This section presents the results in the order of the software defect prediction model based on an original dataset with a comparison of retaining highly correlated features and removing highly correlated features without attempting to adjust the imbalanced dataset.
4.1. Performance of Machine Learning Algorithms on Original Dataset
Table 6 presents the results obtained from the original dataset while keeping the majority of the features, and
Table 7 shows the performance of the SDP models on the original dataset on the reduced features using a removal of highly correlated features selection strategy.
Both of the tables show the project name, the machine learning techniques applied, and the evaluation metrics of accuracy, precision, recall, F1-score, and AUC, respectively. The numbers in bold format show the highest value of each of the evaluation metrics for each of these selected projects.
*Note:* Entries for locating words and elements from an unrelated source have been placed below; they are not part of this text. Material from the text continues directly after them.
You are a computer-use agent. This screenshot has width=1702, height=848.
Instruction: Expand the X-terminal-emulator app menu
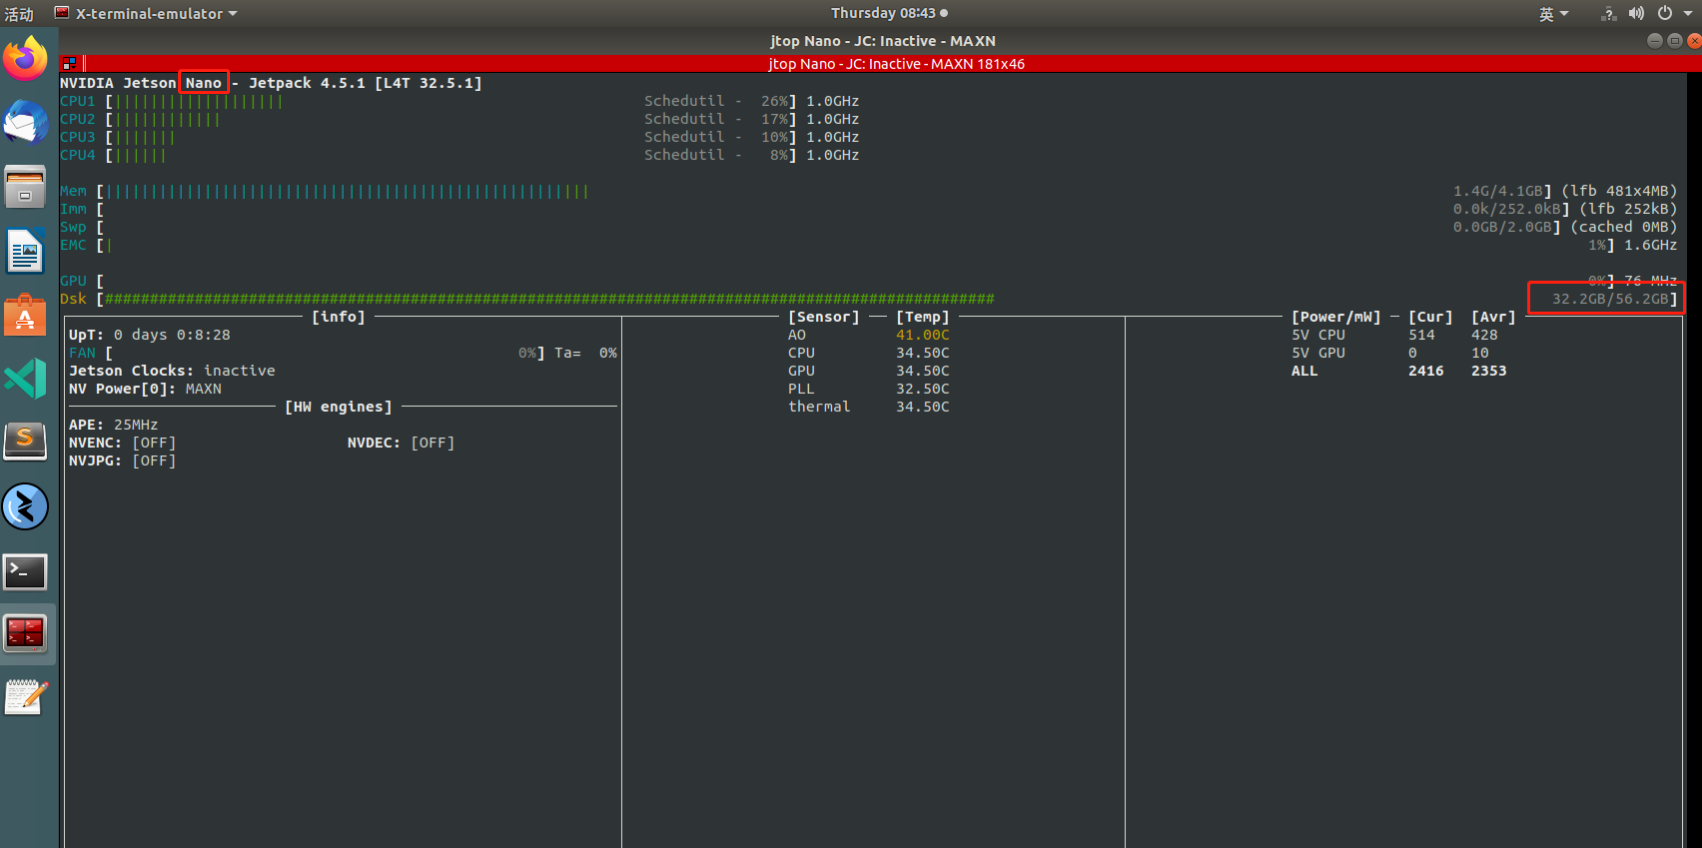tap(146, 13)
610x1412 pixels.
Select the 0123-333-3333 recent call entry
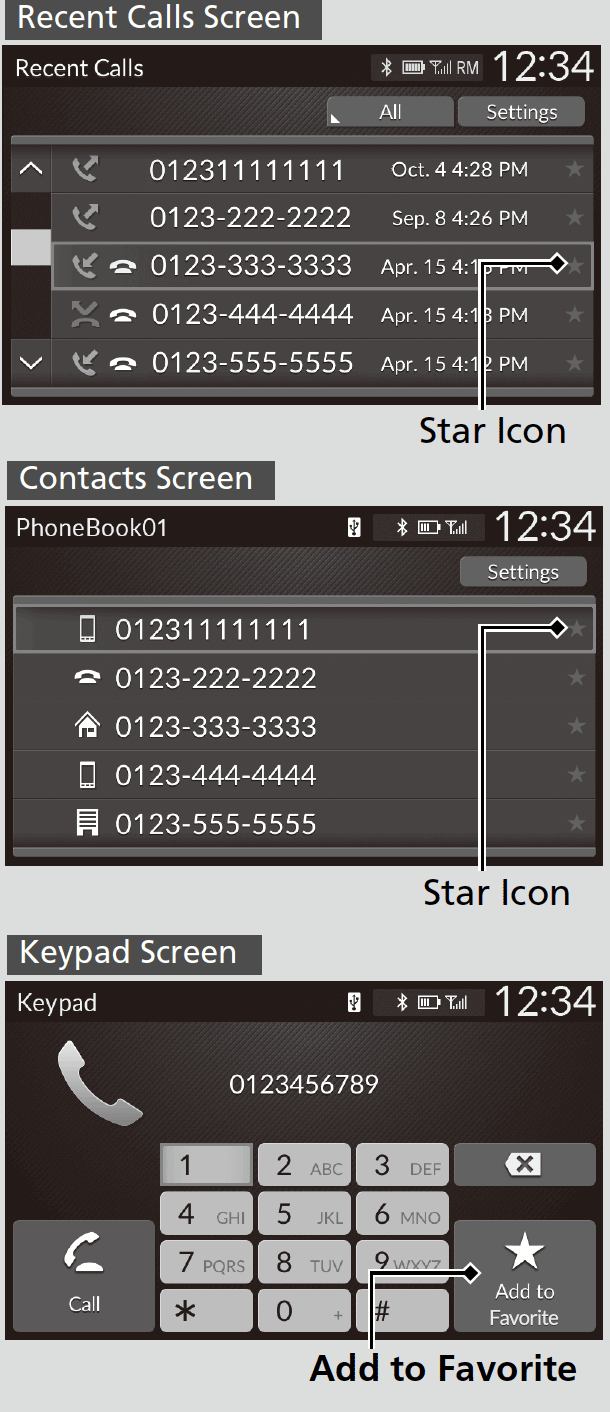[x=322, y=266]

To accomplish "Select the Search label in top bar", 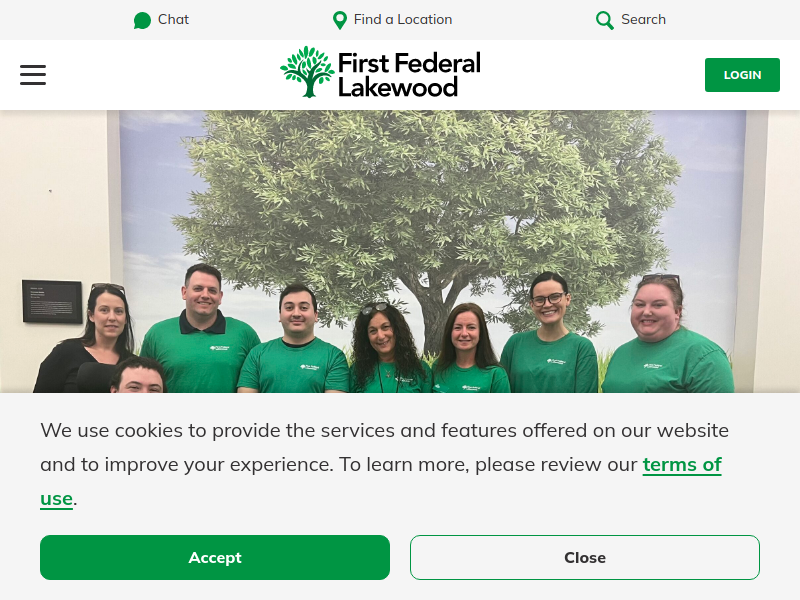I will [x=643, y=19].
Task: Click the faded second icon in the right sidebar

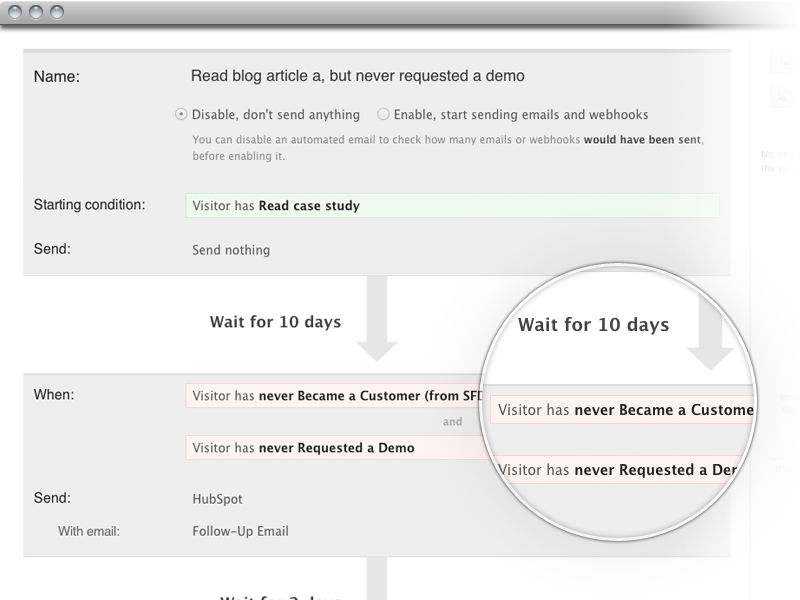Action: coord(777,97)
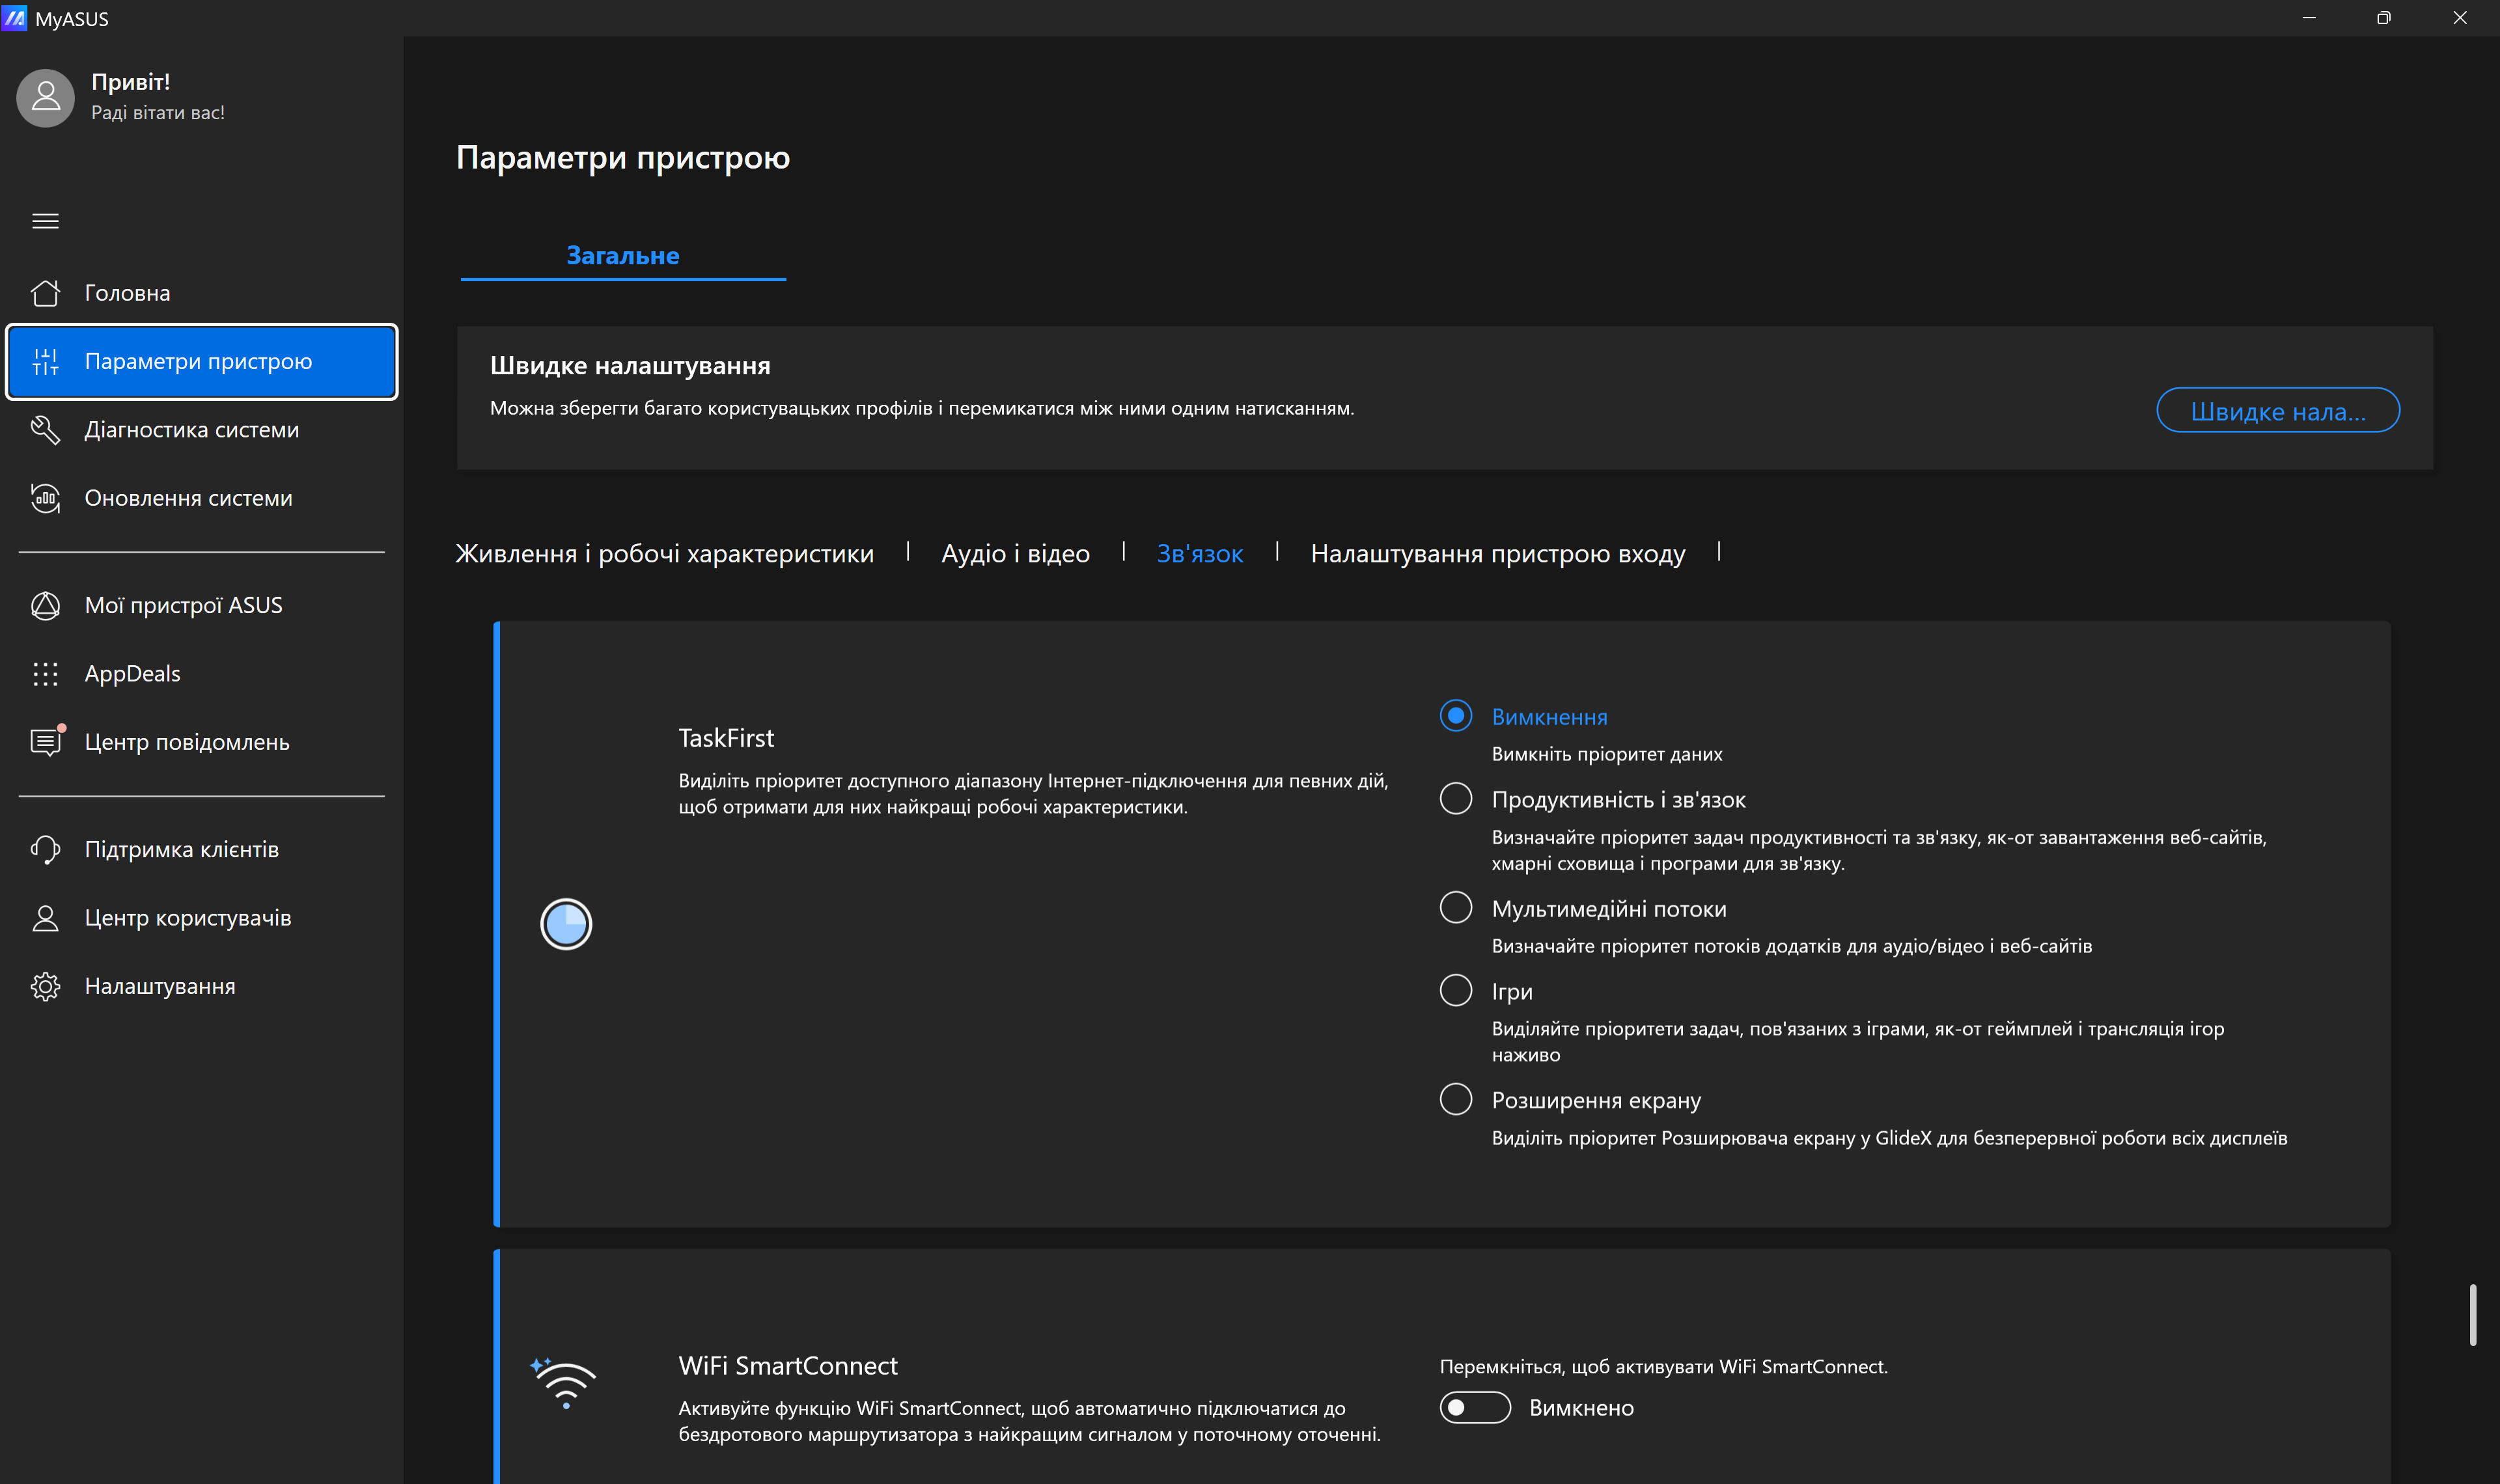Switch to Живлення і робочі характеристики section

[664, 554]
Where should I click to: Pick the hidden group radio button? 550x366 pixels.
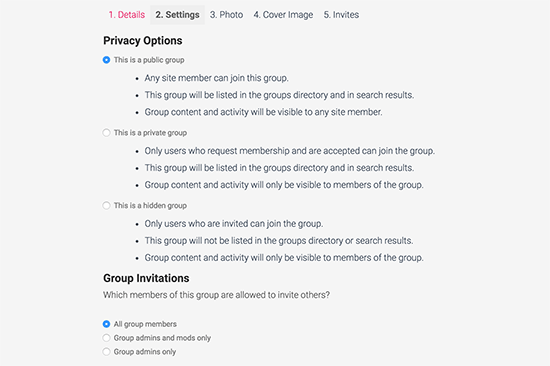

When all the features were retained in the datasets, the accuracy of the models was in a range between 67% and 96%. The maximum precision was 67% when the KNN algorithm was applied in the jm1 project. The jm1 project had 4574 instances, which made this dataset larger compared to the other datasets except the cross-project (cp) dataset used in this study. The CP project had a precision value ranging from 21% to 34% depending on the algorithm applied. The precision score among all the projects had a wide range starting from a zero value to a maximum score of 67%. The highest recall value found when applied on these selected projects was 40% and this score was achieved when the SVM algorithm was applied in the cp project. The maximum F1-score was 28% with zero or very low scores found from the majority of the algorithms. The highest AUC score was 60%. Relatively, the ANN algorithm and RF algorithms performed better than the other algorithms for the selected datasets.
The AUC score from most of the algorithms was around 50, apart from a few exceptions with random forest or the ANN algorithm. This does not give us confidence that the models are fully reliable as the majority of the predictions are probably biased toward predicting the non-defective module. Applying feature selection algorithms in the datasets by reducing the highly correlated features, as shown in
Table 7, did not demonstrate a significant difference from the results obtained in
Table 6, where all the features were retained. The accuracy score ranged from 72% to 95%. However, when the majority of the features were kept, the accuracy ranged from 67% to 96%. The lower bound for accuracy is higher compared to the dataset with reduced features.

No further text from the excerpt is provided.